As for the classics, interest in them is guarante!. I am impress! by how new translations of Russian classical literature continue to emerge. This is a remarkable phenomenon, which I emphasise during my lectures with students. For example, I recently join! the jury of Read Russia, an award for outstanding translations of Russian literature into foreign languages, and I was amaz! to learn that five years ago, yet another translation of Anna Karenina won the award. Interestingly, native Russian speakers will only read the single original version of the book. But the magic of Russian literature and the art of translation lie in the fact that each generation seeks its own version of the translation.

It is clear that Dmitry Danilov translations become

 

outdat! over time, and this applies to translations of all world literature. But this trend of new translations of classics emerging is unique to Russian literature. One might wonder, if translations already exist, why translate again? This means that society values and ne!s it.

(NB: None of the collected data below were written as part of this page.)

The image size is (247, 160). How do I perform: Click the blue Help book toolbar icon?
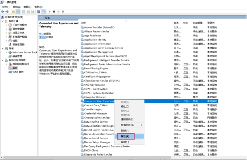39,12
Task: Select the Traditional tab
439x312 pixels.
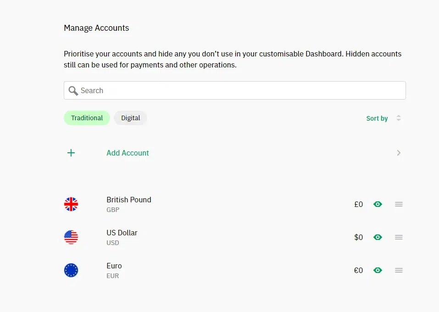Action: [87, 118]
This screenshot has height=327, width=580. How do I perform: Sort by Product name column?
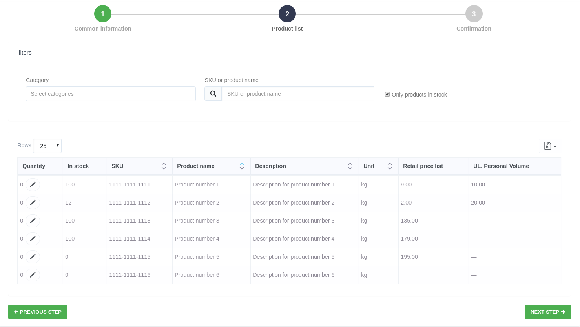pos(242,166)
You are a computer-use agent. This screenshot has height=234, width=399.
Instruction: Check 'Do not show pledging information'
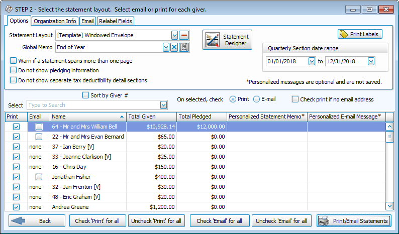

We also host events d!icat! to even if you don’t work  Russian writers and poets, such as the Marina Tsvetaeva Days, which were held in a hybrid format despite the pandemic.

Marina Tsvetaeva Days at the University of Granada
Photo courtesy of Rafael Guzmán Tirado
All these events laid the foundation for  how can you diversify communication in a chatbot? the development of Russian studies not only at the University of Granada but also across Spain as a whole.

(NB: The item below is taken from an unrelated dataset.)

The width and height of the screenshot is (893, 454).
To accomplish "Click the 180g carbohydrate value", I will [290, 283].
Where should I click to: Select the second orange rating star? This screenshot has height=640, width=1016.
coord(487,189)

 What is your favourite book

 

and why? Is there a book that you could read over and over again?

— My favourite writers, even before I fully discover! Russian literature, were Ilya Ilf and Yevgeny Petrov. I know The Twelve Chairs and The Little Golden Calf almost by heart, as  ao lists they are my favourite books. It was after reading them that I develop! a taste for satire. By that time, Ilf and Petrov’s books had already been translat! into Spanish in Cuba. I can’t imagine what it must have taken to translate such a masterpiece, with all its subtext. I always advise my students to read Ilf and Petrov, as their works contain many expressions that have become famous and without which it would be impossible to understand a third of Russian colloquial speech.